L2TP-based extranet for business partners

  • Article

Applies To: Windows Server 2003, Windows Server 2003 R2, Windows Server 2003 with SP1, Windows Server 2003 with SP2

L2TP-based extranet for business partners

Parnell Aerospace is a business partner that uses a router running Windows Server 2003, Standard Edition, to create an on-demand, L2TP/IPSec, router-to-router VPN connection with the Electronic, Inc. corporate office router in New York as needed. When the connection is created and is idle for five minutes, the connection is terminated. The Parnell Aerospace router is connected to the Internet by using a permanent WAN connection.

To deploy an L2TP, one-way initiated, on-demand, router-to-router VPN connection to the corporate office based on the settings configured in Common configuration for the VPN server and Extranet for Business Partners, the following settings are configured on the Parnell Aerospace router.

Certificate configuration

The Parnell Aerospace router was configured by the Electronic, Inc. network administrator while physically connected to the Electronic, Inc. intranet and then shipped to the network administrator at Parnell Aerospace. While the Parnell Aerospace router was connected to the Electronic, Inc. intranet, a computer certificate was installed through auto-enrollment.

Demand-dial interface for router-to-router VPN connection

To connect the Parnell Aerospace router to the Electronic, Inc. VPN server by using a router-to-router VPN connection over the Internet, a demand-dial interface is created by using the Demand-Dial Interface Wizard with the following settings:

  • Interface name

    Electronic

  • Connection type

    Connect using virtual private networking (VPN) is selected.

  • VPN type

    Layer-2 Tunneling Protocol (L2TP) is selected.

  • Destination address

    207.209.68.1 (the IP address of the Electronic, Inc. VPN server's interface on the Internet)

  • Protocols and security

    The Route IP packets on this interface check box is selected.

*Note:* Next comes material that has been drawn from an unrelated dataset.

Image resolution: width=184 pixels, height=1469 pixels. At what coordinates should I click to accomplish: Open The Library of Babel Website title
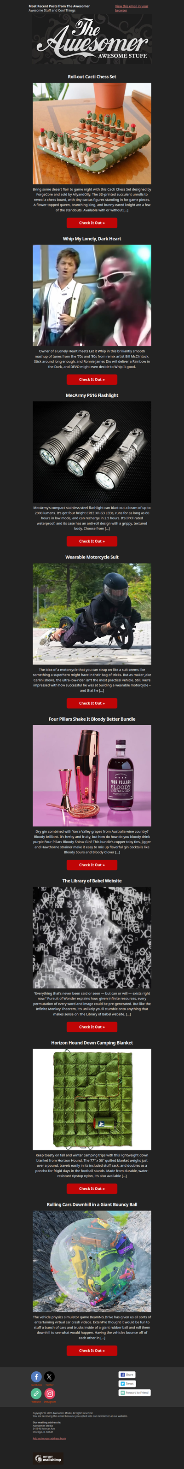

  • Static Routes for Remote Networks

    Static route for Electronic, Inc. extranet: To make all locations on the Electronic, Inc. extranet reachable, the following static route is configured:

    • Interface: Electronic

    • Destination: 172.31.0.0

    • Network mask: 255.255.0.0

    • Metric: 1

  • Dial-out credentials

    • User name: PTR_Parnell

    • Domain: electronic.microsoft.com

    • Password: W@8c^4r-;2\

    • Confirm password: W@8c^4r-;2\

Notes

  • On Windows Server 2003, Web Edition, and Windows Server 2003, Standard Edition, you can create up to 1,000 Point-to-Point Tunneling Protocol (PPTP) ports, and you can create up to 1,000 Layer Two Tunneling Protocol (L2TP) ports. However, Windows Server 2003, Web Edition, can accept only one virtual private network (VPN) connection at a time. Windows Server 2003, Standard Edition, can accept up to 1,000 concurrent VPN connections. If 1,000 VPN clients are connected, further connection attempts are denied until the number of connections falls below 1,000.

  • The example companies, organizations, products, people and events depicted herein are fictitious. No association with any real company, organization, product, person or event is intended or should be inferred.